When the president of Harvard University chooses to focus on unproven potential aptitude differences rather than the strongly evidenced biases against women and success stories of women, one has to wonder whether he is interested in making sure every woman who has ability is given a chance or whether he is instead interested in giving those who are biased a back-door excuse out of having to change.
In my opinion the uproar is less about the fact that these differences can exist than the fact that the president of Harvard chose to focus on those potential differences over everything else. That aptitude differences may exist doesn't change the fact that prejudices do exist. I think women everywhere would have felt better if the focus of his attention was on eliminating those prejudices and letting nature take care of itself.
-- Yasmin Sohrawardy
[Read "Tearing Down the Press," by Eric Boehlert.]
What this all boils down to -- and I have yet to see it put quite this way anywhere in the media -- is that truth itself has what some would call a "liberal bias." Plain facts, reported clearly and without spin (as the BBC typically does in its international reportage), tend to present a liberal point of view without the writers or presenters even trying.
This is the root cause of the right's contempt for journalism. They cannot compete on the basis of the bare facts. This was what Suskind was referring to in his N.Y. Times article about the White House creating "its own reality." When arguing the facts as they exist -- which many liberals and moderates do -- conservatives almost always respond with ideologically driven answers, rather than facts or data that will hold up under independent analysis.
But in my opinion it isn't "liberal bias" that's the problem with the American media, but rather commercialism and emotionalism.

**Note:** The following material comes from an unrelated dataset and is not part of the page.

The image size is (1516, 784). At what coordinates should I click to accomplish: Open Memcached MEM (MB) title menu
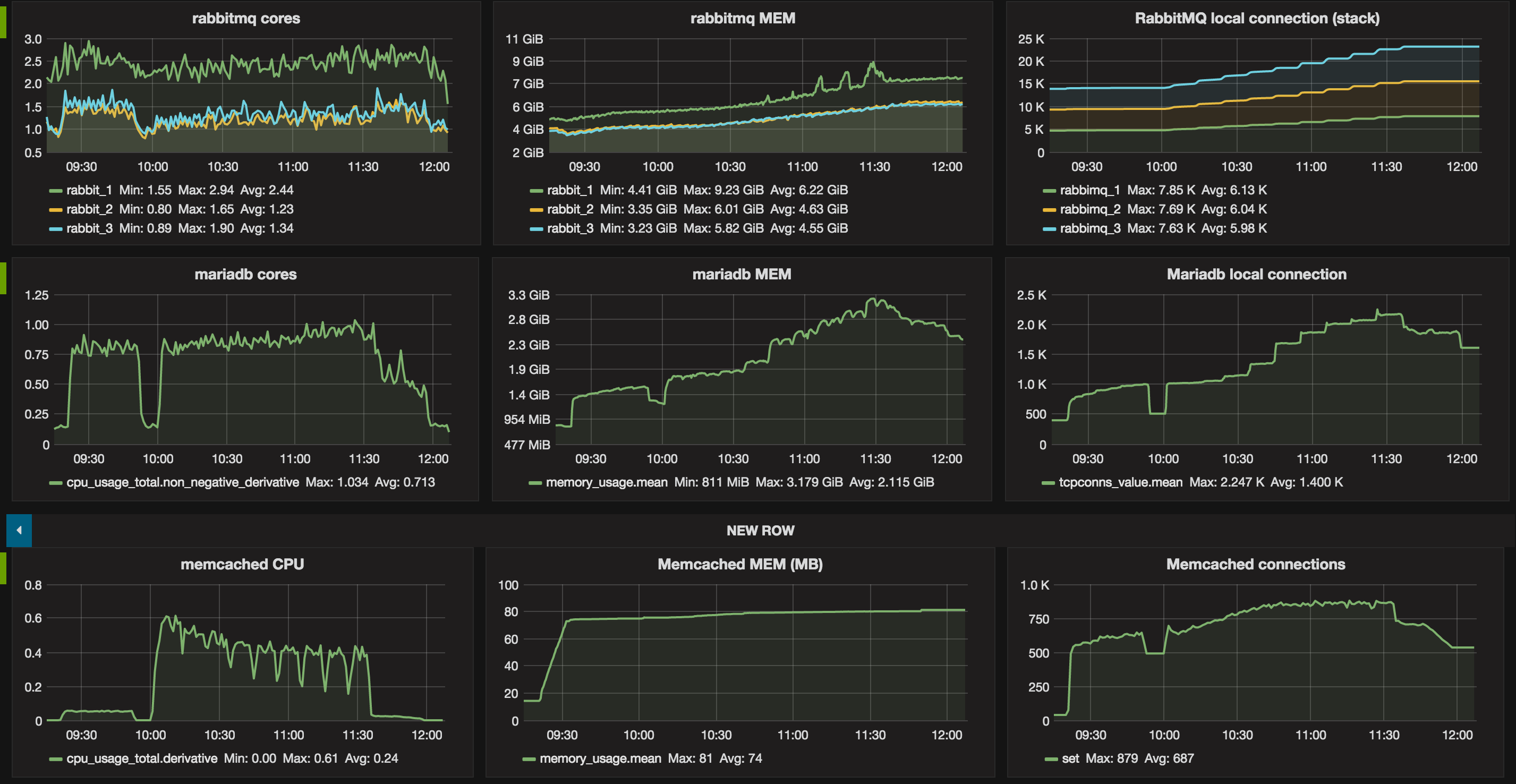[740, 565]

News outlets must compete for market share in order to win lucrative advertising dollars. To fill all those hours in a 24-hour programming schedule, media outlets (on television, at least) opt to produce "spin segments" and "analysis roundtables" wherein voices from all sides are given airtime during which they do little more than further distort or confuse public perception. The news broadcaster, who in earlier times was entrusted with the solemn obligation to tell the truth, is now ceding his or her responsibility to pundits and radical talking heads from both sides of any argument, who proceed to scream at one another for 20 minutes. It is emotional controversy as entertainment. But when rogue outlets like Fox are willing to flaunt tradition and the truth to do it -- and in effect win market share -- what's a CNN or MSNBC to do but more of the same?
-- Michael Borum
The "Pravda-izing" of journalism in the U.S. would be more disturbing had it not been paralleled by the rise of the blog. Thankfully, the "dumbing down" of professional reporting has occurred at a time when the Internet provides a way for alternative voices to do independent research and disseminate opposing ideas. If bloggers come up with more scoops along the lines of Jeff Gannon's secret past, perhaps full-time reporters will regain a lust for actually researching and reporting facts rather than relaying government pronouncements.